I think the tax reform elements of the State of the Union were among the speech’s finest moments, not so much as rhetoric but in terms of a practical intervention with the American political system. The reason, as Felix Salmon notes, is that the President was vague and evasive:
There were a lot of expectations, in the run-up to this SOTU, that Obama would present some really substantive proposals on the fiscal front. But it was not to be. There was a very vague hand-wave on the tax front — both corporate and individual taxes should be “simplified”, he said, without giving any details on the kind of loopholes that he wanted to eradicate. (Mortgage interest tax deduction? We can but hope.)

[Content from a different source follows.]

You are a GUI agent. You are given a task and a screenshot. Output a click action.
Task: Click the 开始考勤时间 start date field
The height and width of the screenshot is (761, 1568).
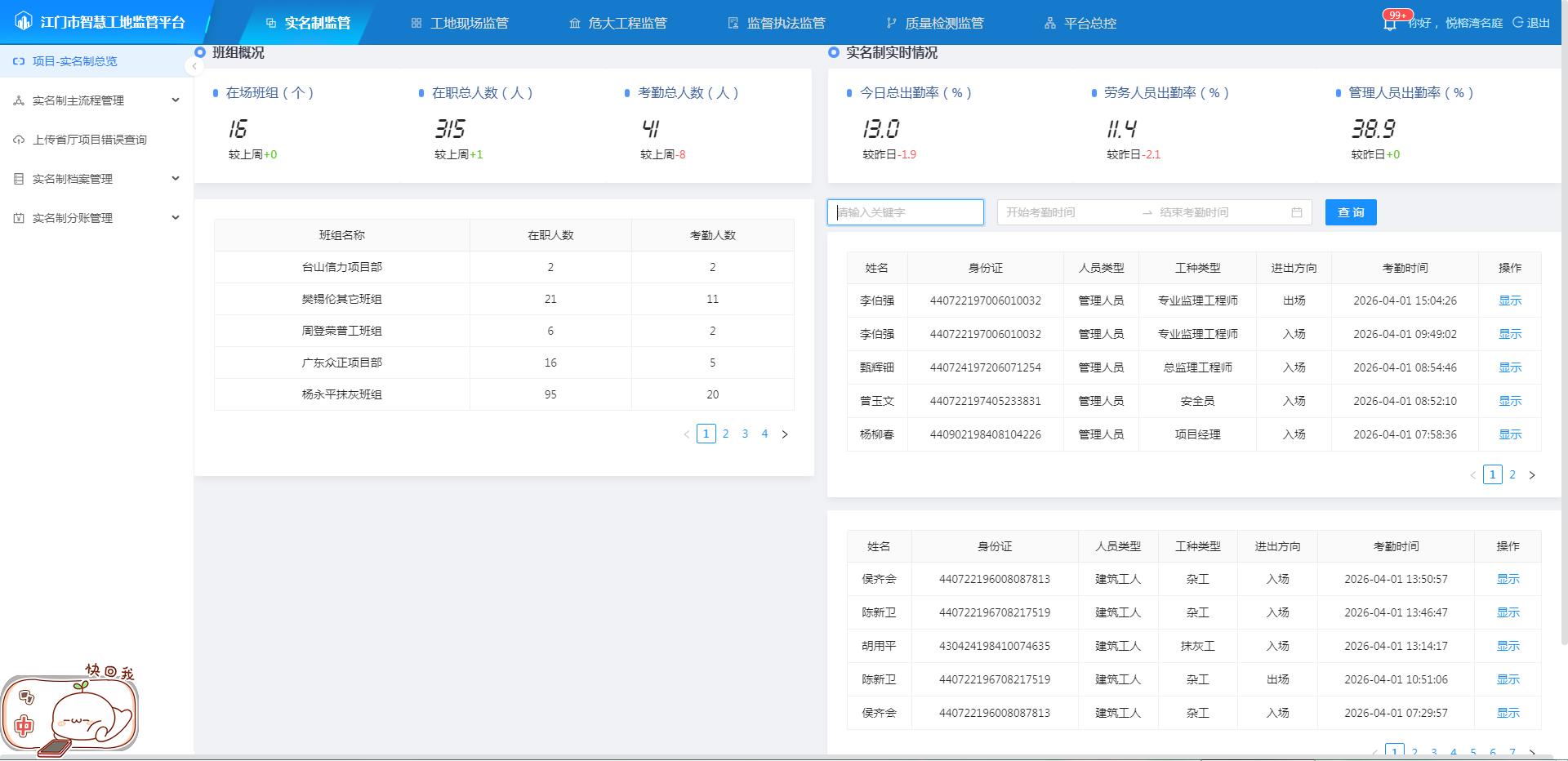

The implication here is that what the country needs from the president is some bold straight talk on taxes, and I think that’s just wrong. Look at what happened when the Bush administration kinda sorta went after the mortgage interest tax deduction—wonky bloggers praised him, Democrats slammed him, Republicans ran for the hills, he abandoned the idea, and everyone forgot the whole thing ever happened. If Obama had proposed a revenue-neutral phase out of the tax deduction, you’d just get the same thing in reverse.
The right way for the White House to engage with this issue is (a) vaguely, and then (b) in private. They need to try to credibly signal to reform-minded Republicans on the Hill that the President and his team won’t attack people who put technocratically sound proposals on the table. The point is precisely to avoid creating a partisan food fight over “Obama’s proposal to overhaul the tax code” while working constructively with people on the Hill to see what there might be support for. If you look back at the 1986 reform, the Reagan administration was definitely involved in the process, but it was overwhelmingly a behind-the-scenes thing that was about nudging good ideas forward rather than grandstanding for one day of good press.